## [Yönerge a]
Girdilerde "Where should I" içeren satırdan başlayıp "click(x=181, y=384)" içeren satırda biten bölümde "undo arrow" ifadesini "redo arrow" olarak yeniden adlandırın. Bu satırları, başka hiçbir şeyi değiştirmeden yeniden yazın.

## [Metin]

§

5 Mayıs 2024 Pazar

Serhat Rojavalı yazdı | Sivas'tan Deniz'e katliamların hesabı sorulacak

Cumhurbaşkanları, bakanlar değişse de katliamcı devlet politikası değişmedi.

Faşist Türk devletinin tarihi, katliamlar tarihidir. İllegal devlet örgütlenmesi olan kontrgerilla, Ermenilere, Rumlara, Süryanilere, Kürtlere, Alevilere ve halkın devrimci öncülerine yönelik onlarca saldırı ve katliam örgütledi. Sömürgeci devlet, kontrgerilla eliyle Kürdistan topraklarını ölüm tarlası haline getirdi. Batı'da devrimcileri, gazeteci ve aydınları katletti.

Türk devlet tarihindeki katliamlardan biri, 2 Temmuz 1993 tarihinde devrimci-demokrat-ilerici aydın ve sanatçıların, Madımak Oteli'nde yakılmasıdır. Kim yaptı, nasıl yapıldı tüm ayrıntılarıyla bilinen bir katliam. Talimatı verenler, katliamı örgütleyenler Maraş'ta, Çorum'da, Şırnak'ta, Lice'de katliamları yapanlardır.

Sivas katliamı, demokratik Alevi hareketinin kendini örgütlemeye başladığı ve Kürdistan'da halkın serhildanlara durduğu, devrimci hareketin gelişim evresinde olduğu bir dönemde yapıldı. Faşist devletin amacı, bu üç mücadele kanalının birleşmesini engellemekti.

2 Temmuz 1993 tarihinde, Pir Sultan Abdal Şenlikleri için Sivas'a buluşan aydın ve sanatçılar bizzat devlet denetimi altında yakılarak katledildi. Devlet güçlerinin koruması altında hareket eden saldırganlar, Madımak Oteli'nde bulunan 33 canı tekbir getirerek yaktı. Sonrasında yaşanan gelişmeler, saldırının ne kadar da  örgütlü olduğunu açığa çıkardı.

§

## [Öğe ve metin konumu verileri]
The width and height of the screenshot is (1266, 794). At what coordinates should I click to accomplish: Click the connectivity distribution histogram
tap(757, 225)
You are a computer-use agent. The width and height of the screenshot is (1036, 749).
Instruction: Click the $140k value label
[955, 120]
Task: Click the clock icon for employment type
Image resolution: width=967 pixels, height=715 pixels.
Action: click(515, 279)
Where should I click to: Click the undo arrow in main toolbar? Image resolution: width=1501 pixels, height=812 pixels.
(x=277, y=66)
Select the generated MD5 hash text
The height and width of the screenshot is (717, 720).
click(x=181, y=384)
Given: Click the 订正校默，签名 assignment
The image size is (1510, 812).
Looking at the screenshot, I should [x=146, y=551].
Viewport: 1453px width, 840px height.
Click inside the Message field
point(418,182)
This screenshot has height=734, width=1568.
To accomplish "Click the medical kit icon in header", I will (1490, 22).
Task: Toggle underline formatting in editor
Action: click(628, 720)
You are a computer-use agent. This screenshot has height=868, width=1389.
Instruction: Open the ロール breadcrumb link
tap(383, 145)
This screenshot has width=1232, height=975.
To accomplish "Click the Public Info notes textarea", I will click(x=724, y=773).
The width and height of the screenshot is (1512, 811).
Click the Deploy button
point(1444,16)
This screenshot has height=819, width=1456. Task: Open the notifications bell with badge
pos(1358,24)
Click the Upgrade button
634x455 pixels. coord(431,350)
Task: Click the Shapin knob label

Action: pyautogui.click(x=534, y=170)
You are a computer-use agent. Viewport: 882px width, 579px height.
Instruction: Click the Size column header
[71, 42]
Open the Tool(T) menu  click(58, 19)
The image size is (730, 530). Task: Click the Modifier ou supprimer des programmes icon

§

## [Yönerge b]
Sivas katliamını anlatan metindeki "Faşist devletin amacı, bu üç mücadele kanalının birleşmesini engellemekti." cümlesini İngilizceye çevirin.

## [Görev sonucu a]
Where should I click to: Click the redo arrow in main toolbar? Image resolution: width=1501 pixels, height=812 pixels.
(x=277, y=66)
Select the generated MD5 hash text
The height and width of the screenshot is (717, 720).
click(x=181, y=384)

## [Görev sonucu b]
The fascist state's aim was to prevent these three channels of struggle from merging.